**WHAT IS BEING ASKED:** Each line of the data below should be restated exactly, with images left out.
▶
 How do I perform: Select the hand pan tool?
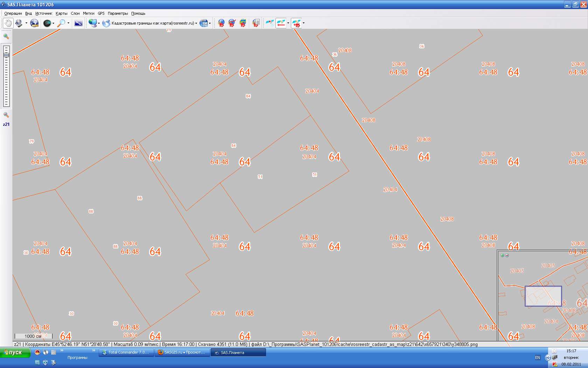coord(8,23)
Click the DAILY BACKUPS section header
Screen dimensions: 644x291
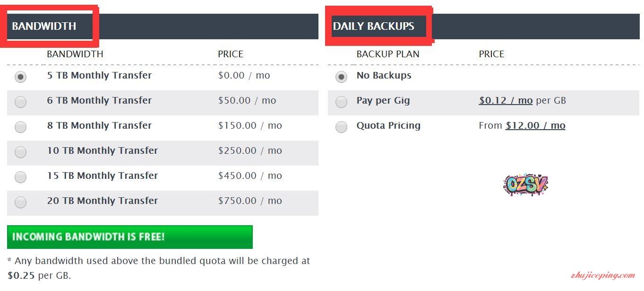374,26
◀
**OUTPUT FOR THIS TASK:**
 How do I perform: Select the hand pan tool?
coord(8,23)
Click the DAILY BACKUPS section header
Screen dimensions: 644x291
374,26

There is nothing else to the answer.